Prior vagotomy blocks VMH obesity in pair-fed rats.

Previously vagotomized, ventromedial hypothalamus (VMH)-lesioned rats and sham-lesioned controls were maintained on an intragastric pair-feeding regimen in which nonvagotomized VMH rats deposit excessive fat. Hypothalamic lesions were produced after 6 days of adaptation to pair feeding, and the experiment continued for 30 days postlesion. Extent of vagotomy was determined with a multiple-regression procedure with cell loss in the dorsal motor nucleus of the vagus, fasting gastric contents, and basal pancreatic protein output as predictor variables. The correlation was 0.95 between this set of indexes and the adequacy of a vagotomy for preventing hypothalamic obesity. Thus, radical vagotomies precluded the typical accumulation of significantly increased levels of carcass fat in lesioned animals (16.3 vs. 14.0% for controls).

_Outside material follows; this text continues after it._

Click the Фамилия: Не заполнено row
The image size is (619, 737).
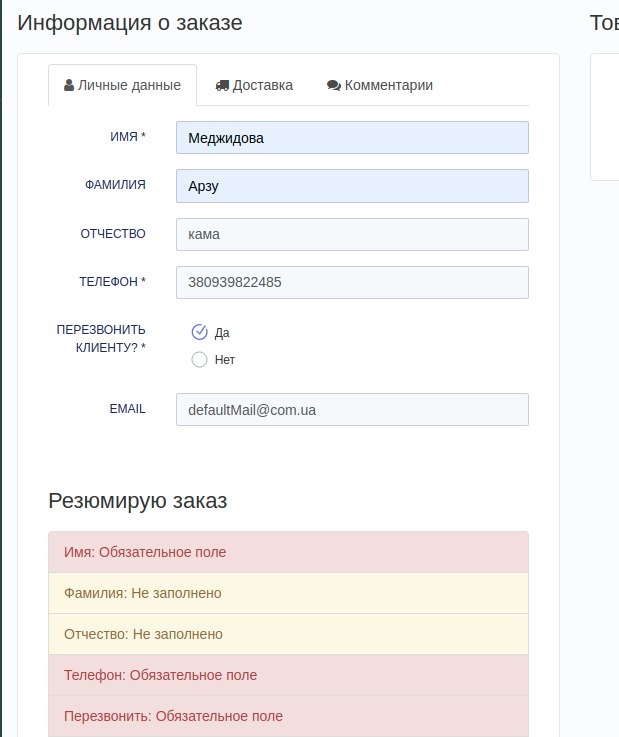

VMH rats with less extensive transections accumulated substantially more fat (25.9%). This outcome suggests that vagotomy produces a specific blockade of lesion-produced disturbances in metabolism leading to obesity. It fails to support a previous suggestion that vagal section blocks VMH obesity merely as a nonspecific surgical restriction of food intake because vagotomy was effective even though its effects on food intake could not operate.